- [EXCERPT TO READ]
▶
Alone Time

Here in Senegal, there is no such thing as “alone time.” Culturally, it is not necessary to have a slot of the day allocated for privacy, even at bedtime. Rooms, meals, and clothing are shared with multiple family members. If you want to take a nap, go ahead and lay down on a mat outside. If you want to read or study, sit in a corner of the compound and people will let you be, but you will not be hidden. One’s laughter, frustrations, and embarrassments are public – not in the sense of being available for visual consumption by strangers, but in the sense of them not being something to hide from one’s family.

It is amusing to me that just months ago, I was living in New York fantasizing about the quintessential single-girl’s paradise: the one-bedroom apartment. Being an introvert, I feel I thrive on independence, on having a few nights a week completely to myself, while maintaining an outside circle of friends and work. How satisfying to come home after a busy day, pore over the MenuPages website, order some Indian food for delivery, finish off the bottle of wine in the refrigerator, and pop in the next Netflix DVD waiting on top of the television, all the while decompressing in delicious lonerism. Sure, I like to socialize, but I find true satisfaction in solitude. I have always been that way. Selfish or not, it’s difficult for me to be around other people constantly, much less receive a constant stream of attention.

Yet here I am, in a 23-person family in Senegal, where everything that comes out of my mouth is heard, everything I eat is tallied, and every hour I sleep is noticed. Maybe in some cosmic way, I was sent here to exercise a social muscle, to learn how to smile more often and be entertaining (and almost clown-like) to others. It is already working. Things that would normally be annoying to me are less and less so. I am in week 5 or thereabouts, and I find it eerily unremarkable to lounge around while people sing “Mariaaaaaama, Mariaaaaama,” to me solely to get my attention and a nod (Mariama is my Senegalese name). I am getting into the rhythm of engaging in extended greetings with every person who I know that I encounter, our words overlapping one another’s as is the custom.

Now for a brief word on greetings. Senegalese people have made an art of the salutation; two people speak to each other, smiling, sometimes not even looking directly at one another, while bouncing pleasantries off one another in rapid succession, so fast that they are really speaking on top of one another. It would seem that such a practice would sap the greeting of its sincerity, but the opposite is true. The English equivalent would be: How are you? Peace only. Nothing is wrong? Peace only. What’s up? Not much. How’s your father? Peace only. How’s your mother? Peace only. How are your kids? Peace only. How is your teacher? Peace only. You came back from school? Yes, I came back from school. Where is your teacher? He’s at his house. Where is your classmate Aminata? She’s at her house. Where is your classmate Demba? He’s at his house? Everyone is at their houses? Yes, everyone is at their house. Yoh! Alhamdulillah. Alhamdullilah. (Thanks be to God)
◀
- [RAW RECORDS]
▶
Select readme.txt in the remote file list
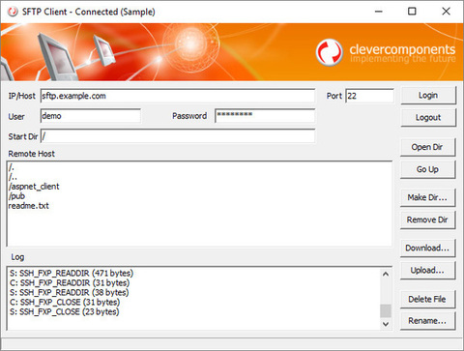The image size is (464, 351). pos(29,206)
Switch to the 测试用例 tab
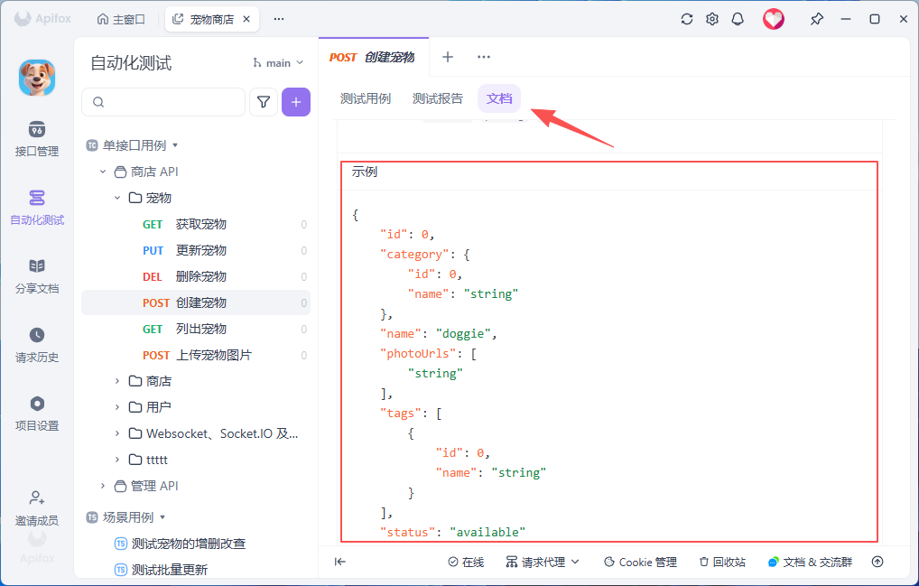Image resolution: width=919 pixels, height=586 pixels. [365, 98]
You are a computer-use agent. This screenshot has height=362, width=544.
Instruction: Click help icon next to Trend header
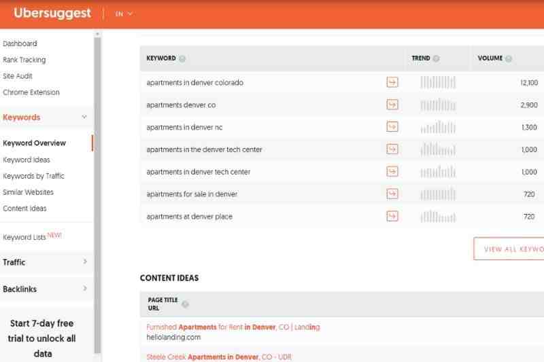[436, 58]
◀
- [TASK DETAILS] Update the alone-time essay from the passage starting at "It is amusing" and ending at "stream of attention.", writing "Thai food" in place of "Indian food".

- [WRITTEN ANSWER]
It is amusing to me that just months ago, I was living in New York fantasizing about the quintessential single-girl’s paradise: the one-bedroom apartment. Being an introvert, I feel I thrive on independence, on having a few nights a week completely to myself, while maintaining an outside circle of friends and work. How satisfying to come home after a busy day, pore over the MenuPages website, order some Thai food for delivery, finish off the bottle of wine in the refrigerator, and pop in the next Netflix DVD waiting on top of the television, all the while decompressing in delicious lonerism. Sure, I like to socialize, but I find true satisfaction in solitude. I have always been that way. Selfish or not, it’s difficult for me to be around other people constantly, much less receive a constant stream of attention.